Creio ser este o factor crítico de sucesso da maioria dos clubes, seja qual for a sua dimensão! Só importa saber onde queremos ir e qual a ambição que temos para lá chegar. Sejam quais forem os intervenientes ou veículos de mudança, no que toca aos treinadores e ao seu know-how, estou optimista quanto ao futuro, pois estes dominam, melhor que todos os outros agentes, todas as vertentes desta indústria tão exigente e competitiva!
Bem sei que no futebol, as acções e medidas de curto-prazo são norma e há uma enorme pressão para a obtenção de resultados imediatos, no entanto, para que a qualidade se demonstre a cada jogo, há que ter uma abordagem sustentável para o futuro. Os treinadores desempenharão aqui um papel decisivo, mas há que ter paciência.
A Associação Europeia de Clubes publicou há pouco tempo um relatório, que julgo ser importante, pois faculta-nos um olhar sobre a realidade da formação nos clubes europeus de topo e dá a conhecer as tendências nesta área.
Mais do que ver a formação como um negócio rentável para os clubes, pessoalmente acho que esta deverá ser encarada, acima de tudo, com paixão e sentimento! Alguns clubes terão mais recursos ao seu dispor, mas isso não chega.
Como fazê-lo? Haverá muitos caminhos possíveis neste aspecto e não existe uma única fórmula exequível.

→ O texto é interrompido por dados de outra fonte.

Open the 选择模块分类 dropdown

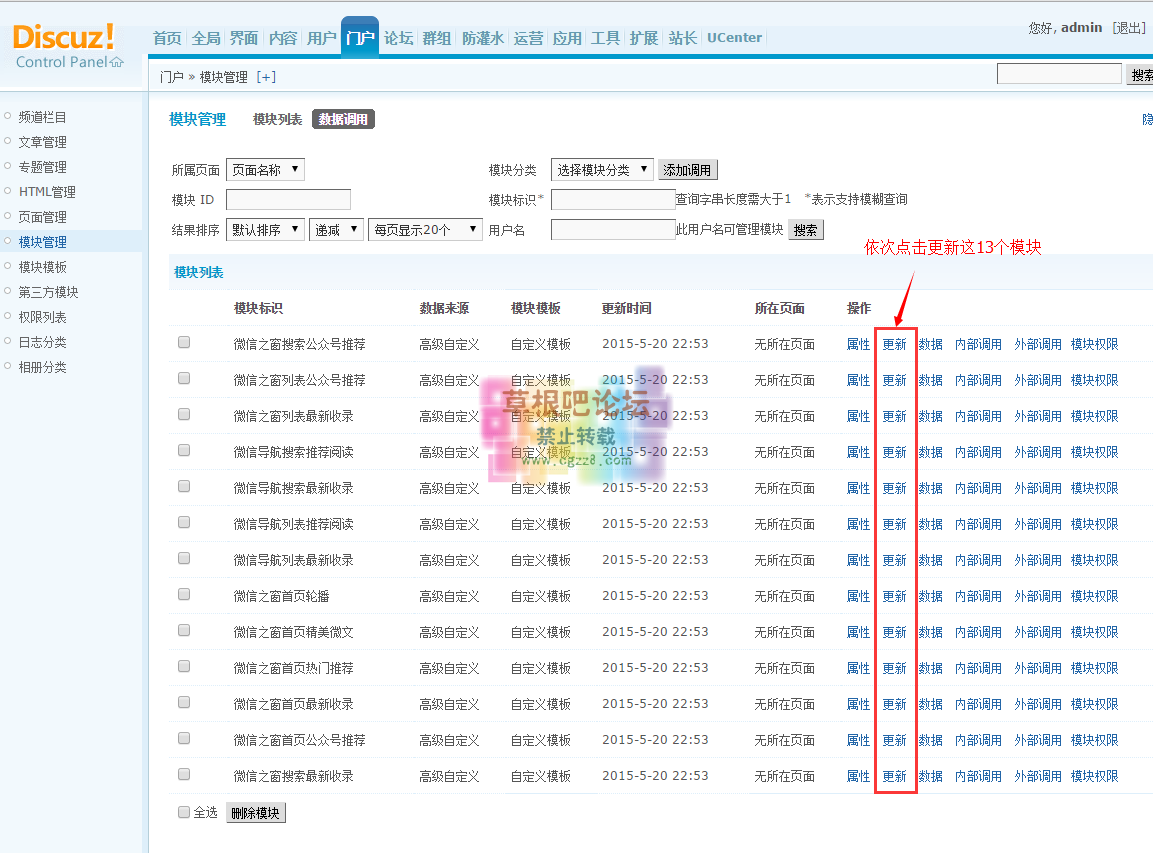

Cada clube terá de definir os seus valores, missão, filosofia e visão de forma a produzir talentos para o futebol profissional, mas acima de tudo é uma questão de crença, perseverança e capacidade.
De forma a trilhar este caminho, há que ter em conta factores básicos para a concretização dos projectos: factor político – deve existir uma vontade obstinada, decisão e compromissos políticos de o realizar; factor económico – que seja rentável desportiva e economicamente; factor organizacional – que exista uma organização e pessoal qualificado; factor técnico – disponibilidade de usar e aplicar a tecnologia e os recursos necessários para a sua realização; factor sociocultural – consenso social e alinhamento por parte de todos os sectores envolvidos num espírito colectivo de missão; factor temporal – ter consciência de que os resultados práticos de um programa de formação deste tipo requerem tempo e paciência para esperar pelo retorno do investimento.
Creio que uma política realista e adequada, uma visão inspiradora e uma filosofia são importantes, mas como afirmou Roberto Samaden, chefe do departamento técnico do Inter de Milão, referindo-se ao papel dos treinadores na Academia do seu clube: “Os treinadores estão a fazer a diferença!” Na realidade, o treinador e o staff técnico terão um papel fulcral no desenvolvimento e implementação de qualquer programa de “produção” de futebolistas, mas acima de tudo no processo de treino e na criação de um ambiente estimulante de aprendizagem.